((

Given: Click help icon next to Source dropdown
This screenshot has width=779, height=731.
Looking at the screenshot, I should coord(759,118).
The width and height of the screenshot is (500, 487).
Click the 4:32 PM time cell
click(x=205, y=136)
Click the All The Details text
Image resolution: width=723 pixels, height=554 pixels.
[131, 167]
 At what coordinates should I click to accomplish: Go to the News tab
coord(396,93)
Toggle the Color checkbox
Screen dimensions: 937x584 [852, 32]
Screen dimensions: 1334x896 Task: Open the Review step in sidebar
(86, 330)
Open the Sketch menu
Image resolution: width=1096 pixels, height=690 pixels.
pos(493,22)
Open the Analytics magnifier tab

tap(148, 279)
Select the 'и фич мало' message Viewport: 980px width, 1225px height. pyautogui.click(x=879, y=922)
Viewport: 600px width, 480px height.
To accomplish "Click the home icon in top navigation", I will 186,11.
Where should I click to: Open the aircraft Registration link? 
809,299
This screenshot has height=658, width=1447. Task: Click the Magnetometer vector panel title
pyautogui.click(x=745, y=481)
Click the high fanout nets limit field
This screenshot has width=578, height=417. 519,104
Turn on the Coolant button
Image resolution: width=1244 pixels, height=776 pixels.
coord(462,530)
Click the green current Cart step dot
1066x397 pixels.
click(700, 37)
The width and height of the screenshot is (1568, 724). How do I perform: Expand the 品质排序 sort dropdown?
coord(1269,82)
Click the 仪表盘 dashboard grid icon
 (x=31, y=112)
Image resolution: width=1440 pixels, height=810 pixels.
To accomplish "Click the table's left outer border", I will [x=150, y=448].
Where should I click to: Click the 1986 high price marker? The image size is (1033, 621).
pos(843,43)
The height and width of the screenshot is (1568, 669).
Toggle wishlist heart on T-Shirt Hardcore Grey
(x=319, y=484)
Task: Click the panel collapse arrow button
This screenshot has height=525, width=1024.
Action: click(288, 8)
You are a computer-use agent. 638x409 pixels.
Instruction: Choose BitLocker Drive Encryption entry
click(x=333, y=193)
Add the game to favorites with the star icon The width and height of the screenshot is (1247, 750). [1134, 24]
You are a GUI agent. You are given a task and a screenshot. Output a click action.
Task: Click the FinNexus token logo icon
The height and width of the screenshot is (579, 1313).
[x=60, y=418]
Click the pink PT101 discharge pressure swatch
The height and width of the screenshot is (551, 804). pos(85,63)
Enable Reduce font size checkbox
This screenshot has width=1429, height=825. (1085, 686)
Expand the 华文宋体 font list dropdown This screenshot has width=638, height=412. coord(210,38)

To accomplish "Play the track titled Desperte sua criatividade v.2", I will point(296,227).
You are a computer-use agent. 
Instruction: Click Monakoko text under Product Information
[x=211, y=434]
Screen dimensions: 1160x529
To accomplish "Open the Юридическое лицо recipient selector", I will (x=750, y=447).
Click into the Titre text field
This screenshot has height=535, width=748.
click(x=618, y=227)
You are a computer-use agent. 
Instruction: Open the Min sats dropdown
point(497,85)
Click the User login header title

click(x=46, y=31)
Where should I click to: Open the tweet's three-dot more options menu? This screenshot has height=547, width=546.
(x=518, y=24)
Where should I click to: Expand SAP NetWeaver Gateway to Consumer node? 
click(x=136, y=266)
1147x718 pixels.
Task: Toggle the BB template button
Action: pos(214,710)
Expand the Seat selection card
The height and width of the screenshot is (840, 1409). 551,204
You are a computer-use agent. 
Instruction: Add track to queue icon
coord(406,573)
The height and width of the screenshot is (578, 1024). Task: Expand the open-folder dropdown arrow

))

» YOUR OBJECTIVE
All the entries above need to be repeated word for word.

» ANSWER SECTION
Given: Click help icon next to Source dropdown
This screenshot has width=779, height=731.
Looking at the screenshot, I should coord(759,118).
The width and height of the screenshot is (500, 487).
Click the 4:32 PM time cell
click(x=205, y=136)
Click the All The Details text
Image resolution: width=723 pixels, height=554 pixels.
[131, 167]
 At what coordinates should I click to accomplish: Go to the News tab
coord(396,93)
Toggle the Color checkbox
Screen dimensions: 937x584 [852, 32]
Screen dimensions: 1334x896 Task: Open the Review step in sidebar
(86, 330)
Open the Sketch menu
Image resolution: width=1096 pixels, height=690 pixels.
pos(493,22)
Open the Analytics magnifier tab

tap(148, 279)
Select the 'и фич мало' message Viewport: 980px width, 1225px height. pyautogui.click(x=879, y=922)
Viewport: 600px width, 480px height.
To accomplish "Click the home icon in top navigation", I will 186,11.
Where should I click to: Open the aircraft Registration link? 
809,299
This screenshot has height=658, width=1447. Task: Click the Magnetometer vector panel title
pyautogui.click(x=745, y=481)
Click the high fanout nets limit field
This screenshot has width=578, height=417. 519,104
Turn on the Coolant button
Image resolution: width=1244 pixels, height=776 pixels.
coord(462,530)
Click the green current Cart step dot
1066x397 pixels.
click(700, 37)
The width and height of the screenshot is (1568, 724). How do I perform: Expand the 品质排序 sort dropdown?
coord(1269,82)
Click the 仪表盘 dashboard grid icon
 (x=31, y=112)
Image resolution: width=1440 pixels, height=810 pixels.
To accomplish "Click the table's left outer border", I will [x=150, y=448].
Where should I click to: Click the 1986 high price marker? The image size is (1033, 621).
pos(843,43)
The height and width of the screenshot is (1568, 669).
Toggle wishlist heart on T-Shirt Hardcore Grey
(x=319, y=484)
Task: Click the panel collapse arrow button
This screenshot has height=525, width=1024.
Action: click(288, 8)
You are a computer-use agent. 638x409 pixels.
Instruction: Choose BitLocker Drive Encryption entry
click(x=333, y=193)
Add the game to favorites with the star icon The width and height of the screenshot is (1247, 750). [1134, 24]
You are a GUI agent. You are given a task and a screenshot. Output a click action.
Task: Click the FinNexus token logo icon
The height and width of the screenshot is (579, 1313).
[x=60, y=418]
Click the pink PT101 discharge pressure swatch
The height and width of the screenshot is (551, 804). pos(85,63)
Enable Reduce font size checkbox
This screenshot has width=1429, height=825. (1085, 686)
Expand the 华文宋体 font list dropdown This screenshot has width=638, height=412. coord(210,38)

To accomplish "Play the track titled Desperte sua criatividade v.2", I will point(296,227).
You are a computer-use agent. 
Instruction: Click Monakoko text under Product Information
[x=211, y=434]
Screen dimensions: 1160x529
To accomplish "Open the Юридическое лицо recipient selector", I will (x=750, y=447).
Click into the Titre text field
This screenshot has height=535, width=748.
click(x=618, y=227)
You are a computer-use agent. 
Instruction: Open the Min sats dropdown
point(497,85)
Click the User login header title

click(x=46, y=31)
Where should I click to: Open the tweet's three-dot more options menu? This screenshot has height=547, width=546.
(x=518, y=24)
Where should I click to: Expand SAP NetWeaver Gateway to Consumer node? 
click(x=136, y=266)
1147x718 pixels.
Task: Toggle the BB template button
Action: pos(214,710)
Expand the Seat selection card
The height and width of the screenshot is (840, 1409). 551,204
You are a computer-use agent. 
Instruction: Add track to queue icon
coord(406,573)
The height and width of the screenshot is (578, 1024). Task: Expand the open-folder dropdown arrow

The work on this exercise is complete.